個別にレビュー記事も書きました。詳しく知りたい方はこちらをどうぞ。
他の爬虫類専用土もあらかた試しました。以下にそれぞれの特徴を列挙します。
ビバリア ウォールナッツサンド
ビバリア ウォールナッツサンドも定番のリクガメ床材で、カミハタの製品より安いです。私はカミハタデザートブレンドと混ぜて使っています。床材の性質上、水分を含ませたエサ(葉っぱ類)に引っ付きやすいです。大きめのエサ入れを用意して、エサに土がつかないように気をつけましょう。
ちなみに「ウォールナッツ=クルミ」であるため、原料はカミハタデザートブレンドと同じです。粒はウォールナッツサンドの方が粗いです(私的にはデザートブレンドの方が砂らしくて好き)。吸水性や誤飲安全性も、デザートブレンドとほぼ同一と考えて大丈夫。

* 演習データ:
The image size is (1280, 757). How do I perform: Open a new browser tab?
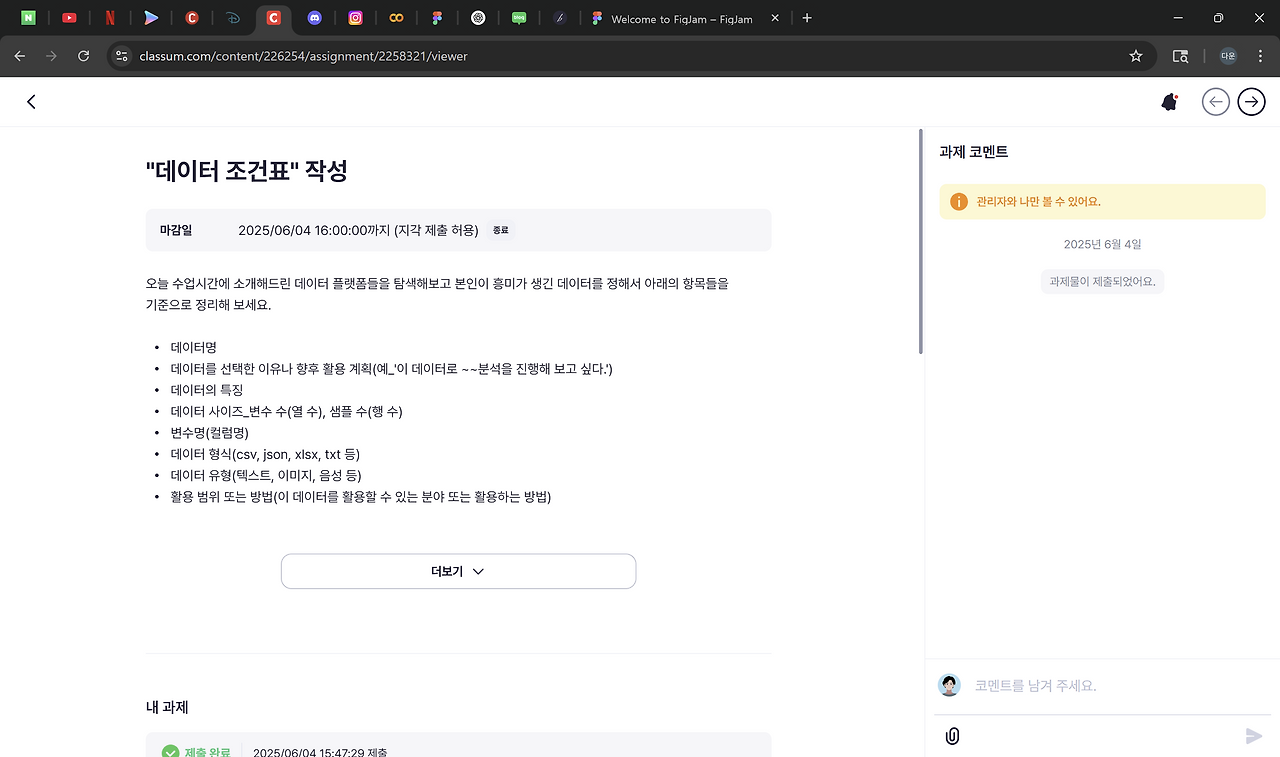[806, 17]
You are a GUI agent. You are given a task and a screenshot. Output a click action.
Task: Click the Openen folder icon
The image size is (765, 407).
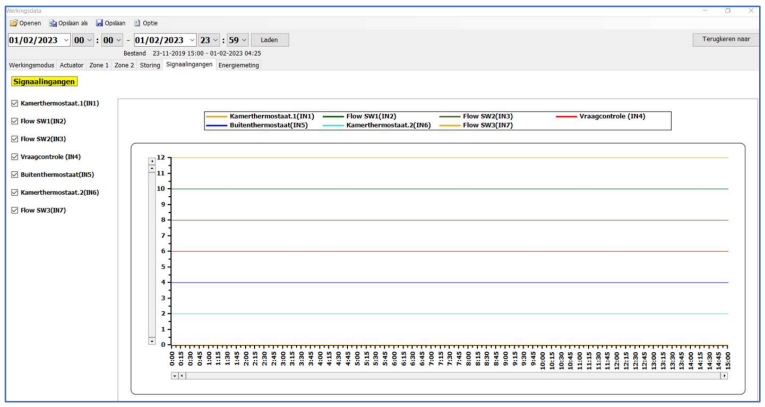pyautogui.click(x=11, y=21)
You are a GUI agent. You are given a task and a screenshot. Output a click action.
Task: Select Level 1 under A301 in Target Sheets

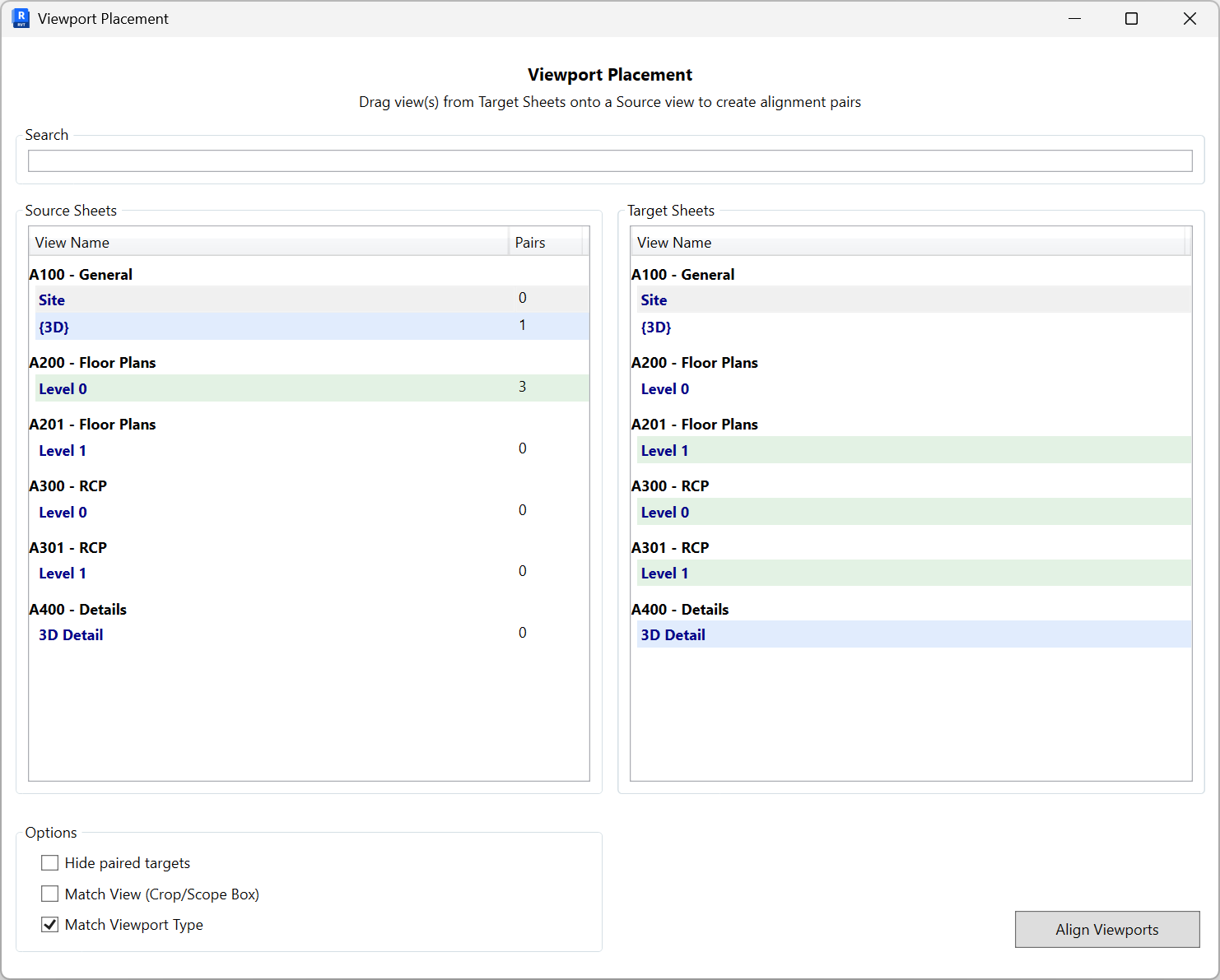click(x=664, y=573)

* 演習課題:
**a)** 上のデータの行のうち、「size」という文字列を含む行を数え、その数だけを答えてください。大文字と小文字は区別します。
**b)** 爬虫類用の床材についての文章を、最後の文のあとから書き継いでください。

* 解答一覧:
**a)** 2

**b)**
ニチドウ ハ虫類マット
ニチドウのハ虫類マットは、当記事を最初に執筆した2015年時点ではあまり評価していなかったのですが、それから1年近く使用する機会があり18年現在では評価を改めました。
価格が安いことと、燃えるゴミとして処理できるのがメリット。それに加えて「エサに床材がくっつきにくい」のが最大の長所となります。
上記に挙げたデザートブレンドやウォールナッツサンドは粒が小さいために、エサ(水気を含んだ野菜)に砂がかなりくっついてしまいます。餌入れの上でお行儀よく食べてくれるカメさんなら良いのですが、餌入れから葉っぱを引きずり出すことを生きがいとしている我が家のリクガメではこれが悩みでした。
写真のとおり、ニチドウのハ虫類マットは粒が大きいです。濡れた葉っぱにくっつきづらい点が良いです。
天然杉の有機繊維が原料とのことで誤飲時の危険性も低いでしょう。吸水性や脱臭性に優れますし、粉塵にもなりづらいです。リクガメが「カメフード」と間違えてバクバクと食べてしまわないか不安でしたが、うちのカメの場合は大丈夫でした。
歩行安定性を考えると粒の大きい本品は幼体には向かないと思います。また、デザートブレンドとは違って「穴が掘りにくい」デメリットがあります。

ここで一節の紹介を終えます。